Directive
Copy the rows word for word, starting at the line with "Given: Click the 03 agenda number" and going through the last row, with both ends included. Leave the pictures out of your copy.

[Word and element locating data]
···

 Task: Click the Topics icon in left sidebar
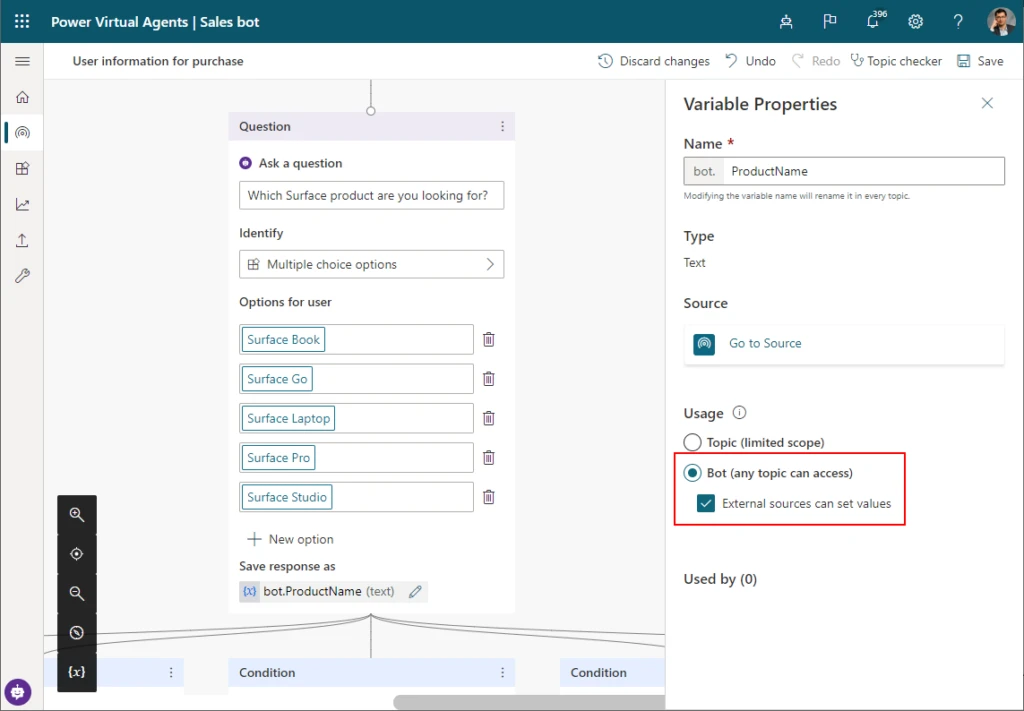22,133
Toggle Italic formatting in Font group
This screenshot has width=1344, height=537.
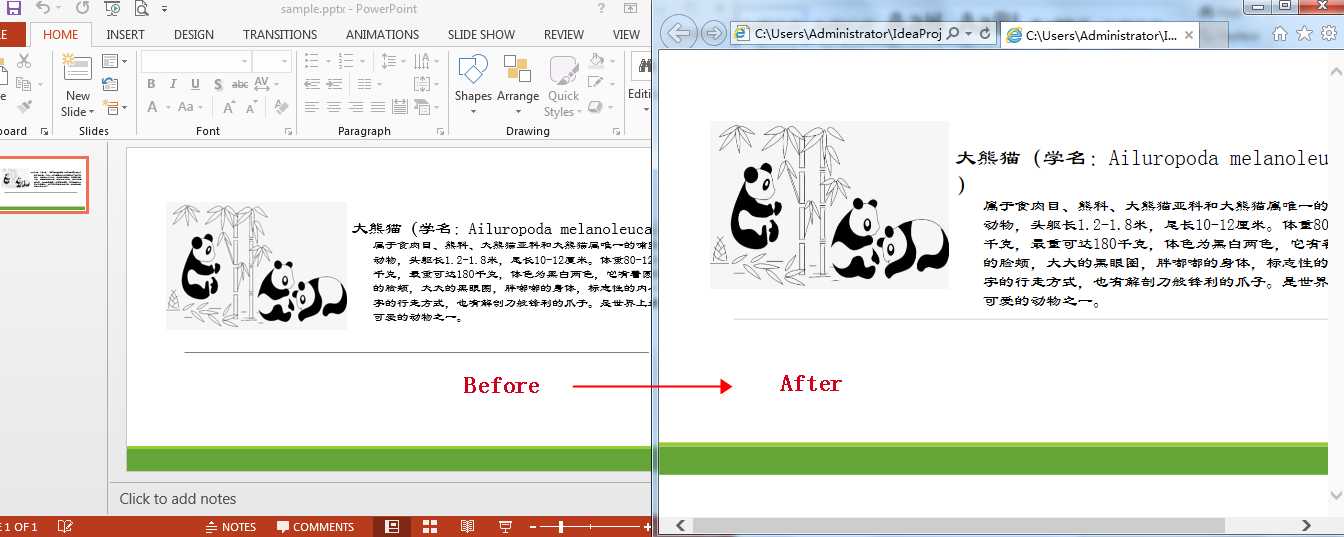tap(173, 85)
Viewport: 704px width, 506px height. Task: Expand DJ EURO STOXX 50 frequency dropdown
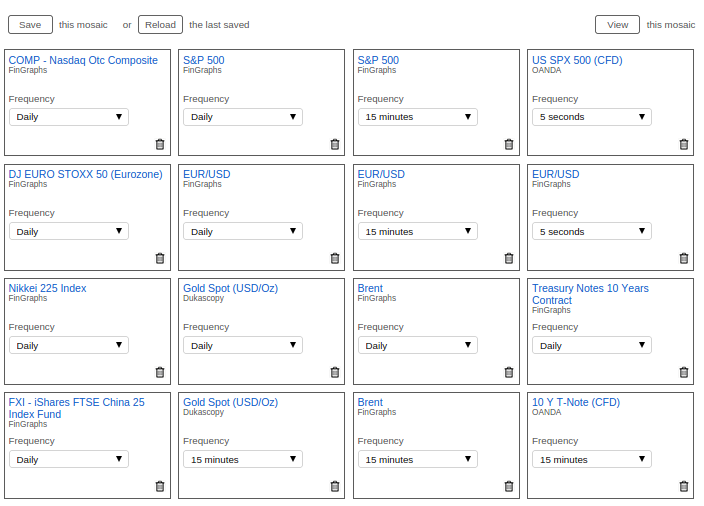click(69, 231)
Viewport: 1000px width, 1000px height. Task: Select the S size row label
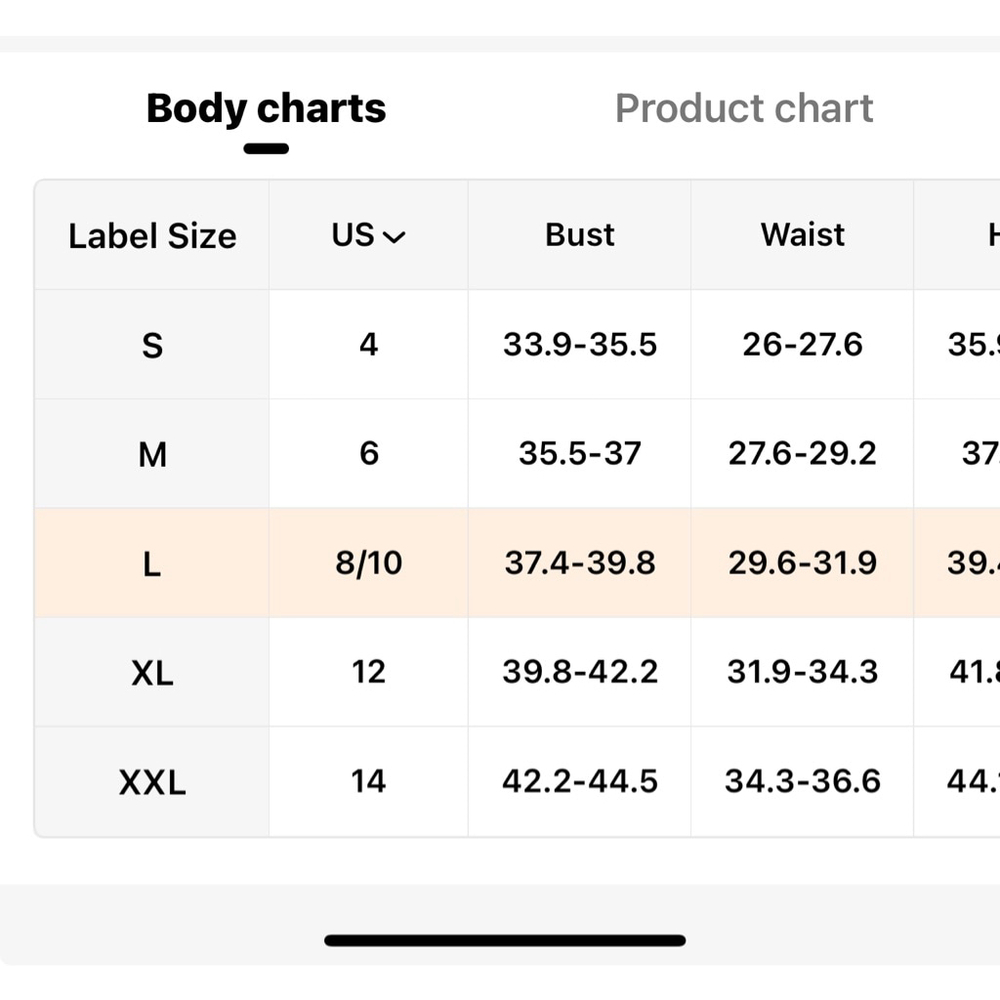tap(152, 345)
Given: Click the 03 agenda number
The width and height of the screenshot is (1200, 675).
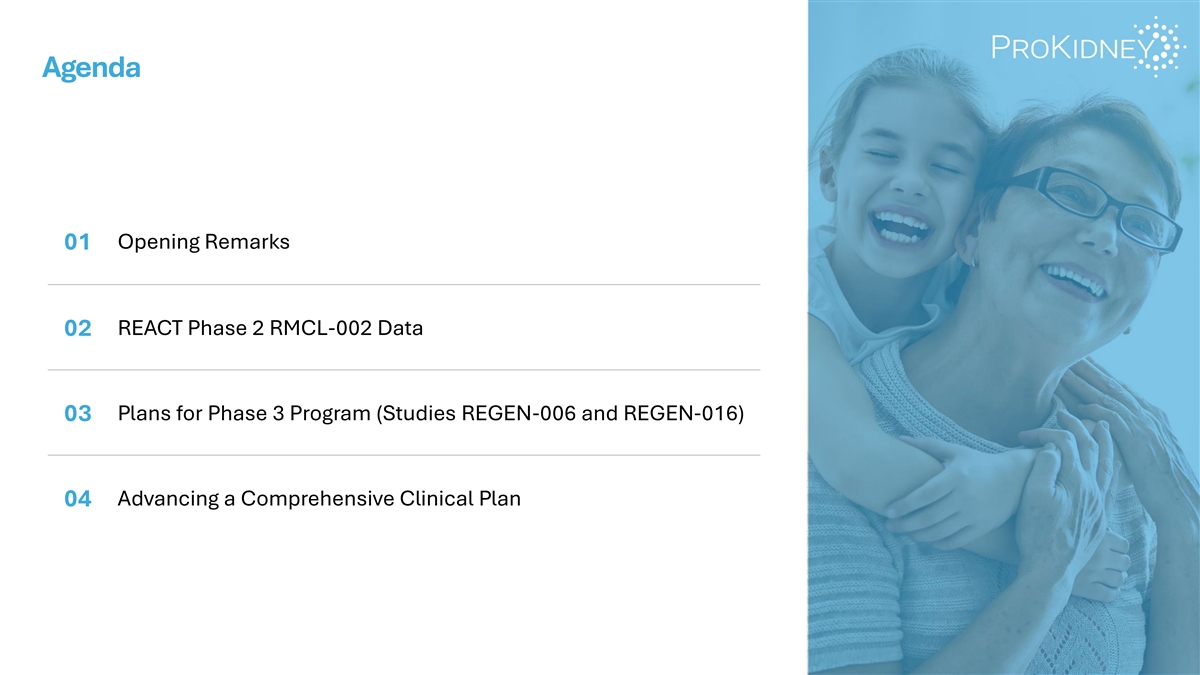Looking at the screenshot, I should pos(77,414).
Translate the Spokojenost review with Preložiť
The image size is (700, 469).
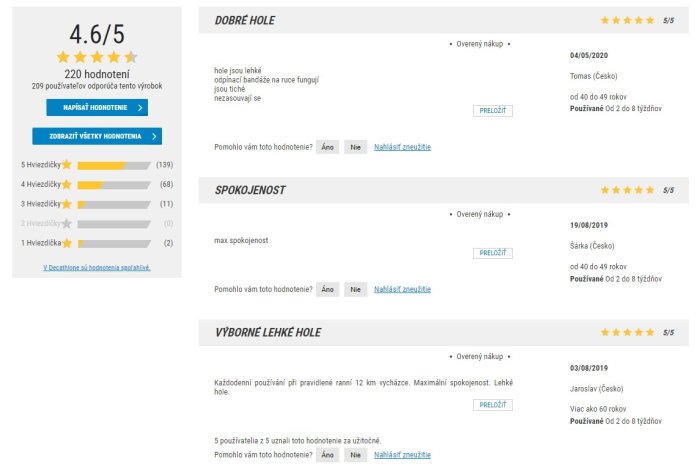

···

Correct output
Given: Click the 03 agenda number
The width and height of the screenshot is (1200, 675).
Looking at the screenshot, I should pos(77,414).
Translate the Spokojenost review with Preložiť
The image size is (700, 469).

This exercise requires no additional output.